#### Required tasks
1. Answer these questions about the review of "Ask Dr. Ruth" below:
(a) What does Dr. Ruth offer the film crew when she welcomes them to her Manhattan apartment?
(b) On which radio station did she first become a host in the 1980s?
(c) How old was she when she last saw her parents?
2. Copy word for word the part of the review of "Ask Dr. Ruth" below that runs from "That’s how filmmaker" to "and bedroom activity.".

#### Selected excerpt
══════════════════════════════

Anybody can ask Alexa, “Am I going to get a boyfriend?” But when Dr. Ruth Westheimer, the famous sex therapist, puts the question to Amazon’s virtual assistant, in her thick German accent, it’s somehow more endearing.
That’s how filmmaker Ryan White opens his documentary “Ask Dr. Ruth,” a winning profile of the 90-year old author, therapist and media personality. Dr. Ruth, as Westheimer is more commonly known, welcomes the film crew to her Manhattan apartment by offering cookies – and asking an unseen crew member, “Did you call your mother?” With instincts so maternal, and a personality so disarming, one can’t help but listen to her talk, much more frankly, about blush-worthy body parts and bedroom activity.
The fact that such candid discussion comes from someone who reminds you of your grandmother has always been part of Dr. Ruth’s charm. That’s what led to her emergence in the 1980s, first as a radio host on WYNY, and later as a fixture on late-night TV talk shows.
For the most part, White, who made the Netflix true crime docuseries “The Keepers,” simply gets out of his subject’s way, letting her win you over with her sunny demeanor.
That optimism was hard-won.
Born Karola Ruth Siegel in 1928 Germany, Dr. Ruth last saw her parents, who were killed in the Holocaust, when she was 10 years old. Part of the Kindertransport program, an operation that rescued Jewish children from the Nazis, she grew up in a Swiss orphanage, later emigrating to Palestinian territories when she was 17 and training to be a sniper for the Israeli Army (although she never killed anyone). Severely wounded on her 20th birthday when a shell exploded near her during the Israeli War of Independence, she nearly lost her legs.

══════════════════════════════

#### Study material
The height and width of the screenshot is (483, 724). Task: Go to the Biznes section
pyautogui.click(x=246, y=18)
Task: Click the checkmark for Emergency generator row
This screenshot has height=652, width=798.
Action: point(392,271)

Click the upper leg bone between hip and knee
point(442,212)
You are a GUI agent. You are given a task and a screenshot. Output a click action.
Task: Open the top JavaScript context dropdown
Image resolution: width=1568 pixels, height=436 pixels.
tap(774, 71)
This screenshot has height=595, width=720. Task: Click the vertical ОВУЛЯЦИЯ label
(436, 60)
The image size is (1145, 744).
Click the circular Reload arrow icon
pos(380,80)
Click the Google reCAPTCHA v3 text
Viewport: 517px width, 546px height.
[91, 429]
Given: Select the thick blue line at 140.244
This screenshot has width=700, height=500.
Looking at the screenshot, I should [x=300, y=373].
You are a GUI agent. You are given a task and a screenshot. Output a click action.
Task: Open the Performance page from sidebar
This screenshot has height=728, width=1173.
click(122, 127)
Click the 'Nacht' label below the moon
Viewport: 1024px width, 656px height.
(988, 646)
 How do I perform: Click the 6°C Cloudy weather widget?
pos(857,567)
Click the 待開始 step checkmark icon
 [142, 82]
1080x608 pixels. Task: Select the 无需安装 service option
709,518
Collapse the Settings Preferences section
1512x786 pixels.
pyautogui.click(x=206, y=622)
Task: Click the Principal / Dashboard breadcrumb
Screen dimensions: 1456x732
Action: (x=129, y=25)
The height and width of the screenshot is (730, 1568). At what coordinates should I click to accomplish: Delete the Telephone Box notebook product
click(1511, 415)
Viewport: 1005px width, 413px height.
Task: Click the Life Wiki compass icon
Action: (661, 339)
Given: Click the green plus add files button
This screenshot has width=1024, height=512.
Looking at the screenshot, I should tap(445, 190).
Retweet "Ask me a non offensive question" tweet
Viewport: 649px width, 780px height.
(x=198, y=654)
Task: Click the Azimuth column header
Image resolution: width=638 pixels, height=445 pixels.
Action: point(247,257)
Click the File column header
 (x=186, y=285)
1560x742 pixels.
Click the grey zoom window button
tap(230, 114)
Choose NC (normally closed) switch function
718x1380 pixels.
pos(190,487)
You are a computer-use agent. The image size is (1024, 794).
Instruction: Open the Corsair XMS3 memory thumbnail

══════════════════════════════

#### Answers for the exercise
1.
(a) Cookies.
(b) WYNY.
(c) 10 years old.

2.
That’s how filmmaker Ryan White opens his documentary “Ask Dr. Ruth,” a winning profile of the 90-year old author, therapist and media personality. Dr. Ruth, as Westheimer is more commonly known, welcomes the film crew to her Manhattan apartment by offering cookies – and asking an unseen crew member, “Did you call your mother?” With instincts so maternal, and a personality so disarming, one can’t help but listen to her talk, much more frankly, about blush-worthy body parts and bedroom activity.